Reproduce verbatim the stretch of data from its first line through the line containing "Action: (66, 182)".

══ Exercise data

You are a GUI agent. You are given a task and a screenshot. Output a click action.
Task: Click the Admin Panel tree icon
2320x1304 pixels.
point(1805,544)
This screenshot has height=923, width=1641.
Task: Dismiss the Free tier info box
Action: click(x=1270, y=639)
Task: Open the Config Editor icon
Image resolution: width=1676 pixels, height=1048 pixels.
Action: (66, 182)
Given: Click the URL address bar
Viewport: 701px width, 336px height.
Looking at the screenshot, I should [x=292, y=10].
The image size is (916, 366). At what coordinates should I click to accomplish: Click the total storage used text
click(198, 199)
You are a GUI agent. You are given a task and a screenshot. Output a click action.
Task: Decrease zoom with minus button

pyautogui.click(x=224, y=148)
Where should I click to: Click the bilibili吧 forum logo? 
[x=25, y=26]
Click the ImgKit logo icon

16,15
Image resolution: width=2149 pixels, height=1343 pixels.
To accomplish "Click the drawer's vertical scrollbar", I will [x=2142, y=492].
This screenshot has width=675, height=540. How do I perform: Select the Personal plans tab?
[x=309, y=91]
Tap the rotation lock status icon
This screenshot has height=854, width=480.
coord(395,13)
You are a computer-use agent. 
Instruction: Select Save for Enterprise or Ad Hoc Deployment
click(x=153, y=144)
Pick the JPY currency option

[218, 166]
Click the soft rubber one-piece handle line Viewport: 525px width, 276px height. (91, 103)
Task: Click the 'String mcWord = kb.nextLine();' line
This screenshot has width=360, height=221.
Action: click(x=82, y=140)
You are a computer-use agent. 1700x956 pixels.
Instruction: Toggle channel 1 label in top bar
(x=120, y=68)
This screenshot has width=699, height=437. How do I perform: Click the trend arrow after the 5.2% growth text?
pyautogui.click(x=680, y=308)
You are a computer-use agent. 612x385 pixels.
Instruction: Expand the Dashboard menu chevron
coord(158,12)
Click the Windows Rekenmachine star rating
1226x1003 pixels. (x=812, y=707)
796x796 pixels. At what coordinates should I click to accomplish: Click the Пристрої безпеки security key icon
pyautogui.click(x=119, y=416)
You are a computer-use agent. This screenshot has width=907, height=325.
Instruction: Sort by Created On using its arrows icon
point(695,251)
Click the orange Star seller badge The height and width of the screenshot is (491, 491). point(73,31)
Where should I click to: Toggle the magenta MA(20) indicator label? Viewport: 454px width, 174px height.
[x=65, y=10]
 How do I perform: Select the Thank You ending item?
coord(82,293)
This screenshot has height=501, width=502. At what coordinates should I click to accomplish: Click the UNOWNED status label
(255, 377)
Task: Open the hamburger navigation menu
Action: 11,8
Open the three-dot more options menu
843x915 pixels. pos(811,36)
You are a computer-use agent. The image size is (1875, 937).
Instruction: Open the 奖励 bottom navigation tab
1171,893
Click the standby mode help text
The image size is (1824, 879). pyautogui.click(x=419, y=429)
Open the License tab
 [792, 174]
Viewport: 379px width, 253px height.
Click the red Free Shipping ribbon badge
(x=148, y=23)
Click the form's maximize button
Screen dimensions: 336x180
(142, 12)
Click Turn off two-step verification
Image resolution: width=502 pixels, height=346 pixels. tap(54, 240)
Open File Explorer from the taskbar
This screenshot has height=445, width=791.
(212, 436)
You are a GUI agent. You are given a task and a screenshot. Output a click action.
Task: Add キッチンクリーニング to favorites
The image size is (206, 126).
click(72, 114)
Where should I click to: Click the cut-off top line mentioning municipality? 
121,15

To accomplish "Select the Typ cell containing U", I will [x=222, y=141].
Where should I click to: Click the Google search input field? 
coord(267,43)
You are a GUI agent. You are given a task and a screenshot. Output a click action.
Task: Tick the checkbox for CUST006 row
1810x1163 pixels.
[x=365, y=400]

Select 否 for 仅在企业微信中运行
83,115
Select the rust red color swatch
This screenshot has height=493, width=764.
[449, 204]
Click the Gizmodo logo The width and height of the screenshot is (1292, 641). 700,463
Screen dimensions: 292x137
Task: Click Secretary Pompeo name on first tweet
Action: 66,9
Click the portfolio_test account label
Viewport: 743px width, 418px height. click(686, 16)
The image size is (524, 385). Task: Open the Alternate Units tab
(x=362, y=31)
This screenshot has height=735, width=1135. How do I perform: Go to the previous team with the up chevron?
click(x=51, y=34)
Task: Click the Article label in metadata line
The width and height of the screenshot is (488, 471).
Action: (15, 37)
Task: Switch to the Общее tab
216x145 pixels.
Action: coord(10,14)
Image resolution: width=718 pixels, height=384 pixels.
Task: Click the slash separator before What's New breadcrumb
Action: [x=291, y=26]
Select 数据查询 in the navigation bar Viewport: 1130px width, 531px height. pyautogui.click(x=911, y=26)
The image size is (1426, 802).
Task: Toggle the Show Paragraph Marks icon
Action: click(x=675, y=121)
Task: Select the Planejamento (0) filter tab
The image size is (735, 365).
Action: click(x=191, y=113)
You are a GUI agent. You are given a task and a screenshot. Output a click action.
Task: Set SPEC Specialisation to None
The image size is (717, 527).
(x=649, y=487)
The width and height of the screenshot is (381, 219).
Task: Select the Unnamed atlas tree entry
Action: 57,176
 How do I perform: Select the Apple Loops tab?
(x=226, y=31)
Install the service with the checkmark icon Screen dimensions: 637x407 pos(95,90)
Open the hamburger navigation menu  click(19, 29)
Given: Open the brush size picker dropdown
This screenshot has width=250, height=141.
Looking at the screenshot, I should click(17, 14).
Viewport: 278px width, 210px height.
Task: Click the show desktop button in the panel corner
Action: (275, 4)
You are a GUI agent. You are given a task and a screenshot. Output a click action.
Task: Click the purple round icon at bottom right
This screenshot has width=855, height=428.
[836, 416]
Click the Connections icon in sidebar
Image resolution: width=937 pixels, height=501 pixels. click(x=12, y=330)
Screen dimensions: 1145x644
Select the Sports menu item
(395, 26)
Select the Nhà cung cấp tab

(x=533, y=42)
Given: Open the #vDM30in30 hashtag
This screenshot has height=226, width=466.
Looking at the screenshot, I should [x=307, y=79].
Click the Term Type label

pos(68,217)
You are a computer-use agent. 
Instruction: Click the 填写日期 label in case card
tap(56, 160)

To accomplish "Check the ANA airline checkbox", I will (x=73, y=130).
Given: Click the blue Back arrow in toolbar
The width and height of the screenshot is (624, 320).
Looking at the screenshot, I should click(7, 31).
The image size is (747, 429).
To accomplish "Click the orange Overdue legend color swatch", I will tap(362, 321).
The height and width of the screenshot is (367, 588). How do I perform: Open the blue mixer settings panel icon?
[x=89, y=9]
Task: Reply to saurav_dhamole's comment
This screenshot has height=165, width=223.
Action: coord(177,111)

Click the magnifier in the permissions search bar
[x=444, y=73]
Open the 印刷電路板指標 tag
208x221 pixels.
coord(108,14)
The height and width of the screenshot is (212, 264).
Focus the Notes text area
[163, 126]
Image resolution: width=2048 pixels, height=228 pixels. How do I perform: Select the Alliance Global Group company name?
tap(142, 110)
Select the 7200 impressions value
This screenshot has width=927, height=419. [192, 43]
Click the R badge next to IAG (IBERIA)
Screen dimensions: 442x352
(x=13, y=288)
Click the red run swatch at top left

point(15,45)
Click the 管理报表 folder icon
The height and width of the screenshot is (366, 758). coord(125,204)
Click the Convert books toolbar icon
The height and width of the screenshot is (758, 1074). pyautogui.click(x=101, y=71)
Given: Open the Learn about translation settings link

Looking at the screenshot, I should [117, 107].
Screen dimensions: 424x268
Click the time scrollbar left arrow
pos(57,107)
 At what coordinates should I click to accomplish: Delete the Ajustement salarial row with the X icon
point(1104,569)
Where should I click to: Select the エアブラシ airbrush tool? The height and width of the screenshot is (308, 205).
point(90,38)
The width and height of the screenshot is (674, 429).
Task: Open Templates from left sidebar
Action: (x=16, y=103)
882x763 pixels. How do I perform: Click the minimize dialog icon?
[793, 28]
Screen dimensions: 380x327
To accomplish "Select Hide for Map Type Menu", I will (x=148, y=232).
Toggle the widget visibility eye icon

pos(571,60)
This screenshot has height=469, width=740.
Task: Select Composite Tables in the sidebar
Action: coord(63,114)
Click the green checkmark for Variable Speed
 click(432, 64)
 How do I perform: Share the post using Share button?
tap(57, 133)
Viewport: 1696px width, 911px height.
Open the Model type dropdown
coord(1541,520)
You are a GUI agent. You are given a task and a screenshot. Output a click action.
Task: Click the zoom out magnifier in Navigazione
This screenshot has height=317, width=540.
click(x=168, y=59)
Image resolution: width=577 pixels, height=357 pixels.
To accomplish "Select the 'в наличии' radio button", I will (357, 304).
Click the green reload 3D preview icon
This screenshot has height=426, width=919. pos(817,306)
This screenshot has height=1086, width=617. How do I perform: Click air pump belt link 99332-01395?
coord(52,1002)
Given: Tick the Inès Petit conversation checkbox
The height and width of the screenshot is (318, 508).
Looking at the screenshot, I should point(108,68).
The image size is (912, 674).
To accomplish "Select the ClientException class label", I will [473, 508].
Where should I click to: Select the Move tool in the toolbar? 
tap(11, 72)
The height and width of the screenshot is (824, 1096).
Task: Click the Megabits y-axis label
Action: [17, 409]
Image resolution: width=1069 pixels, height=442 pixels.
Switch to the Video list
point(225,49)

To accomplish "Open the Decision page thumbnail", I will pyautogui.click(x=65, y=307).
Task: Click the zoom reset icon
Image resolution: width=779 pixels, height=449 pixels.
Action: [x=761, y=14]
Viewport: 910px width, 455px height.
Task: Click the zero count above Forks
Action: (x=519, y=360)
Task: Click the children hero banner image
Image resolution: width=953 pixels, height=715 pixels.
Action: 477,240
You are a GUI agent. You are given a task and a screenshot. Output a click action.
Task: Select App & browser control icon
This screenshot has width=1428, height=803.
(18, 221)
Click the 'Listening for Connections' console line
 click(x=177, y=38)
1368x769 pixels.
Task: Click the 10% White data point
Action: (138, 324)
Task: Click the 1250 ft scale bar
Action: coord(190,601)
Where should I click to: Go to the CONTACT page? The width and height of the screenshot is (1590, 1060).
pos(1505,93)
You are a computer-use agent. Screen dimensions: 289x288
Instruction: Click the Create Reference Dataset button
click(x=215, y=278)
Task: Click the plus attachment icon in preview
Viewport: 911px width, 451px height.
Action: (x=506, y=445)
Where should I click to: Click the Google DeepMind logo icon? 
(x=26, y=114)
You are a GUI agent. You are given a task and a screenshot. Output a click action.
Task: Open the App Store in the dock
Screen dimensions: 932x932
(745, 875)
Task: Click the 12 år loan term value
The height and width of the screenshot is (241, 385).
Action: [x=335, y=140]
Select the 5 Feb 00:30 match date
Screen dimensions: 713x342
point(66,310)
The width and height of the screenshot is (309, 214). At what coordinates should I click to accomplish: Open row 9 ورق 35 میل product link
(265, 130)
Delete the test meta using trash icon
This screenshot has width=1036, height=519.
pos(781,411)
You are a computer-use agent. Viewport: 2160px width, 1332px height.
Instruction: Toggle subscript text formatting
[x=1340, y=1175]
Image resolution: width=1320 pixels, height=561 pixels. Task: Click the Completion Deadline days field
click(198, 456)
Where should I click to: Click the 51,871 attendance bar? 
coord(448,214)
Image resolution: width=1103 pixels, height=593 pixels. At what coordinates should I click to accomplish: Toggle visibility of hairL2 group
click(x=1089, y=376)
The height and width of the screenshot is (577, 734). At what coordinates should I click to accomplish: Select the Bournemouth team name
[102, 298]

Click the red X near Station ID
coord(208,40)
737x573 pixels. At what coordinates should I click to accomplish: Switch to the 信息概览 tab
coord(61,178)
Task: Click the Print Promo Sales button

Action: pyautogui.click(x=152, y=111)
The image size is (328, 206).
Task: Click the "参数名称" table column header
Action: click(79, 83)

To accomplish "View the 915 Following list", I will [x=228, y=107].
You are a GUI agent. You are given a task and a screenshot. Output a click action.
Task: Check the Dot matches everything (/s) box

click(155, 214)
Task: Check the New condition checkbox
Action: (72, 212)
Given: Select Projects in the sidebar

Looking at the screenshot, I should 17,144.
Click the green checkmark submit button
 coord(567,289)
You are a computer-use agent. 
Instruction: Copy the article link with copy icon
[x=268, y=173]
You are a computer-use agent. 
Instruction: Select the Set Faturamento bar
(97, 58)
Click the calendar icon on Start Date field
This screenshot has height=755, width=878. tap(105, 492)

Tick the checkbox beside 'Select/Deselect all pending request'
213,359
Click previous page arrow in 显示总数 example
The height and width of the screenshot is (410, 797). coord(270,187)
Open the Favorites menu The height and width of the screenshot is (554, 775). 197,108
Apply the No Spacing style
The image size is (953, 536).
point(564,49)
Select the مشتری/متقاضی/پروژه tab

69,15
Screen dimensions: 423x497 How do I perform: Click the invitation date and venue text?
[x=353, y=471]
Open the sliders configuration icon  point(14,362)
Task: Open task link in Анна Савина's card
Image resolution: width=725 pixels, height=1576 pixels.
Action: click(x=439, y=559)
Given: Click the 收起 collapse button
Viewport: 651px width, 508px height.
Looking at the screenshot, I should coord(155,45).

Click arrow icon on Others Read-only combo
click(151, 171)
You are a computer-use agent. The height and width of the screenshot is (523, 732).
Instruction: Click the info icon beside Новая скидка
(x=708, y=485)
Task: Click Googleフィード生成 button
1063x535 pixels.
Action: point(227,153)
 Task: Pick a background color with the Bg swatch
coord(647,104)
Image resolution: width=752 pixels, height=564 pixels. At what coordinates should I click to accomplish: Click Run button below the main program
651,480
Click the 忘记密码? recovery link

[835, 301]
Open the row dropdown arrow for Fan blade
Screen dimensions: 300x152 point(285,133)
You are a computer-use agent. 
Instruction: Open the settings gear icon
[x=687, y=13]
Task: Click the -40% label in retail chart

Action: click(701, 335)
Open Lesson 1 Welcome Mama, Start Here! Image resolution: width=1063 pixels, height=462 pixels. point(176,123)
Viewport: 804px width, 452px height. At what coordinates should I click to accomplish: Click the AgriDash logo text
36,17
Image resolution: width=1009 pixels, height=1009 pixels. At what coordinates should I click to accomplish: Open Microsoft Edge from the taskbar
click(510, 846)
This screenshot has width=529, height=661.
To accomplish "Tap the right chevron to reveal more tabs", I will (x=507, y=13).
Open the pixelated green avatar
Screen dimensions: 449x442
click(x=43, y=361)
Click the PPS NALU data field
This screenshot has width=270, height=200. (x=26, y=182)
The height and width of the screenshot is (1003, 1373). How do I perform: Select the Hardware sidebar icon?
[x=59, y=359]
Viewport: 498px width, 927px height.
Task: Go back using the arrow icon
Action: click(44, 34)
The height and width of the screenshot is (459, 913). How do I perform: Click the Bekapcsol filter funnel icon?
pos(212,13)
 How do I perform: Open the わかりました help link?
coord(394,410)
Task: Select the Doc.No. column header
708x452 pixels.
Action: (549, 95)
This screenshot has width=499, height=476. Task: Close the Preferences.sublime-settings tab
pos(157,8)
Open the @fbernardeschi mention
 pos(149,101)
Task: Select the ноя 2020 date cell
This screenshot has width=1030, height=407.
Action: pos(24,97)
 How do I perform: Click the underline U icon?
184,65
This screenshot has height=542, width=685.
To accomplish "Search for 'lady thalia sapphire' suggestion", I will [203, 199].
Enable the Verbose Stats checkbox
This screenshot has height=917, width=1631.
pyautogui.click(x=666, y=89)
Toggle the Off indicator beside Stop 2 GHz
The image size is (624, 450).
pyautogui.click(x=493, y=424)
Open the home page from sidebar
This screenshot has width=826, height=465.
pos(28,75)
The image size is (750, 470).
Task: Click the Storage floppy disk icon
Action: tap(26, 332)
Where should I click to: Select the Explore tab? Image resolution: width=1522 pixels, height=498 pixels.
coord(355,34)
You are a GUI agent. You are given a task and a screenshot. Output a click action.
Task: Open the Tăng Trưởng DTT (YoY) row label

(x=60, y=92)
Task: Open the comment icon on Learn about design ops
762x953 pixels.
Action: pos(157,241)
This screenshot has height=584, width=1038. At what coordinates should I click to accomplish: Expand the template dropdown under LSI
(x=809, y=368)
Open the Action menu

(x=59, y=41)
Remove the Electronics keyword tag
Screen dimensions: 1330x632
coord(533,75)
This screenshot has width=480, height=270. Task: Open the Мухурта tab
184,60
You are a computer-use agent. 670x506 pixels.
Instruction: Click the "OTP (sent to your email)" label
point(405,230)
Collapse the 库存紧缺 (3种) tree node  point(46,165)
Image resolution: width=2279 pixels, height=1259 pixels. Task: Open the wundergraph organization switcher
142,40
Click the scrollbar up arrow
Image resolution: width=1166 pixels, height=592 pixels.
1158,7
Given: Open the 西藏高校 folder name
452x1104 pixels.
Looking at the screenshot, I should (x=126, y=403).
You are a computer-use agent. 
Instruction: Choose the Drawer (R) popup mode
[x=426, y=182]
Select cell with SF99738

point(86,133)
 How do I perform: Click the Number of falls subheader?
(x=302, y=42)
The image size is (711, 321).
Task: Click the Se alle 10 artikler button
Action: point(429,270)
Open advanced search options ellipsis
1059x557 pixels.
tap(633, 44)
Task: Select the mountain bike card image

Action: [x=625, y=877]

════

Task output:
You are a GUI agent. You are given a task and a screenshot. Output a click action.
Task: Click the Admin Panel tree icon
2320x1304 pixels.
point(1805,544)
This screenshot has height=923, width=1641.
Task: Dismiss the Free tier info box
Action: click(x=1270, y=639)
Task: Open the Config Editor icon
Image resolution: width=1676 pixels, height=1048 pixels.
Action: (66, 182)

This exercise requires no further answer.